Mentiría si negase que me mueve tanto el afán de contemplar la faz de Jesucristo.Vultum tuum, Domine, requiram. Buscaré, Señor, tu rostro. Me ilusiona cerrar los ojos, y pensar que llegará el momento, cuando Dios quiera, en que podré verle, no "como en un espejo y bajo imágenes oscuras… sino cara a cara"(1 Cor, 13-12) (San Josemaría, Apuntes tomados en una reunión familiar, 10-IV-1974).
Gráfico de "National Geographic"
Por fin, Simeón reconoció al Mesías en el Niño, lo tomó en sus brazos y bendijo a Dios diciendo: –Ahora, Señor, puedes dejar a tu siervo irse en paz, según tu palabra: porque mis ojos han visto tu salvación, la que has preparado ante la faz de todos los pueblos (Lc 2, 28-31).
«En esta escena evangélica –enseña Benedicto XVI– se revela el misterio del Hijo de la Virgen, el consagrado del Padre, que vino al mundo para cumplir fielmente su voluntad (cfr. Hb 10, 5-7). Simeón lo señala (...) y anuncia con palabras proféticas su ofrenda suprema a Dios y su victoria final (cfr. Lc 2, 32-35). Es el encuentro de los dos Testamentos, Antiguo y Nuevo. Jesús entra en el antiguo templo, él que es el nuevo Templo de Dios: viene a visitar a su pueblo, llevando a cumplimiento la obediencia a la Ley e inaugurando los tiempos finales de la salvación» (Benedicto XVI, Homilía en la celebración de las Vísperas de la fiesta de la Presentación del Señor, 2-II-2011).
Simeón bendijo a los jóvenes esposos y después se dirigió a Nuestra Señora: mira, este ha sido puesto para ruina y resurrección de muchos en Israel, y para signo de contradicción –y a tu misma alma la traspasará una espada–, a fin de que se descubran los pensamientos de muchos corazones (Lc 2, 34-35). En el ambiente de luz y alegría que rodea la llegada del Redentor, estas palabras completan cuanto Dios ha ido dando a conocer: recuerdan que Jesús nace para ofrecer una oblación perfecta y única, la de la Cruz (Cfr. Catecismo de la Iglesia Católica, n. 529). En cuanto a María, «su papel en la historia de la salvación no termina en el misterio de la Encarnación, sino que se completa con la amorosa y dolorosa participación en la muerte y resurrección de su Hijo. Al llevar a su Hijo a Jerusalén, la Virgen Madre lo ofrece a Dios como verdadero Cordero que quita el pecado del mundo» (Benedicto XVI, Homilía durante la Misa en la fiesta de la Presentación del Señor, 2-II-2006).

________

TAREAS POR REALIZAR:
(a) Según el texto sobre la Presentación del Señor, ¿qué hizo Simeón después de reconocer al Mesías en el Niño?
(b) Copia literalmente del texto sobre la Presentación del Señor el fragmento que va desde "Por fin, Simeón" hasta "(Lc 2, 28-31).".
Por favor, utiliza únicamente el texto sobre la Presentación del Señor.

MATERIAL DE ORIGEN:

________

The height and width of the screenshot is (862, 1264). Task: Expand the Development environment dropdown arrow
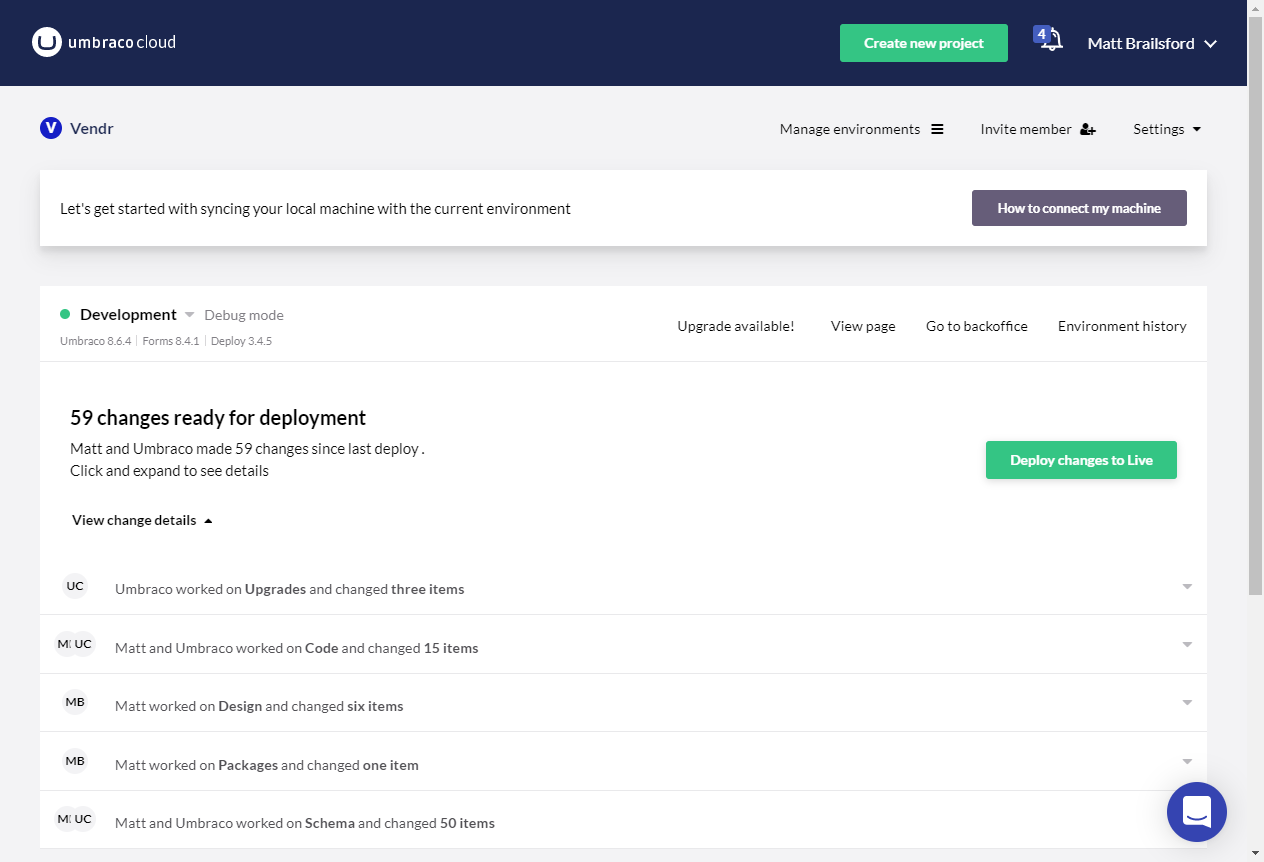pyautogui.click(x=190, y=315)
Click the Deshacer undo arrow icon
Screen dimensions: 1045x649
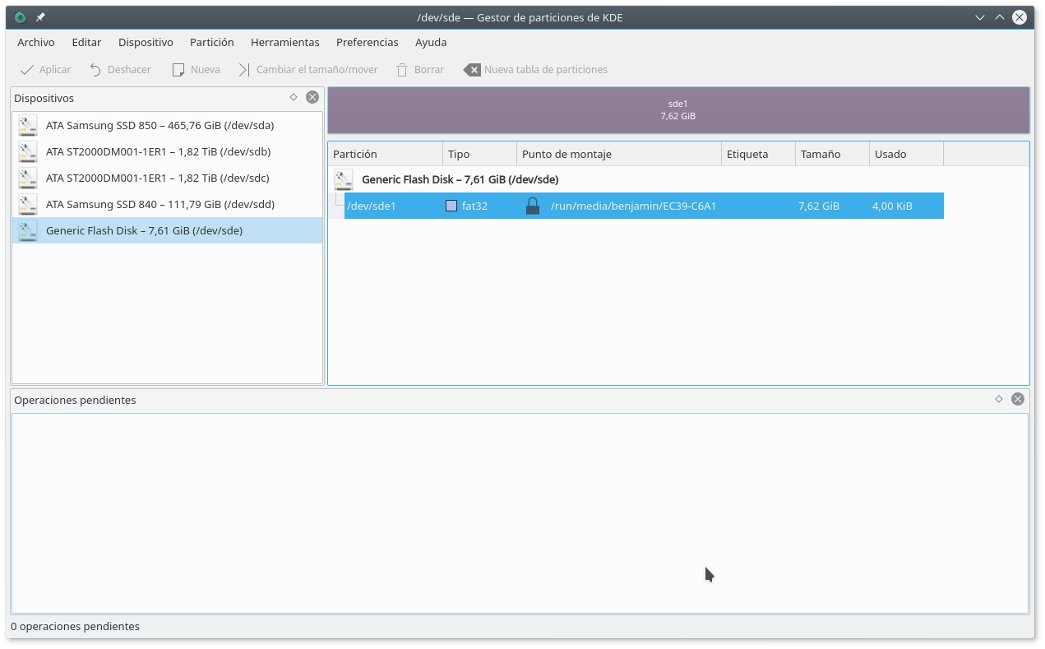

________

RESPUESTAS POR TAREA:
(a) Lo tomó en sus brazos y bendijo a Dios.

(b)
Por fin, Simeón reconoció al Mesías en el Niño, lo tomó en sus brazos y bendijo a Dios diciendo: –Ahora, Señor, puedes dejar a tu siervo irse en paz, según tu palabra: porque mis ojos han visto tu salvación, la que has preparado ante la faz de todos los pueblos (Lc 2, 28-31).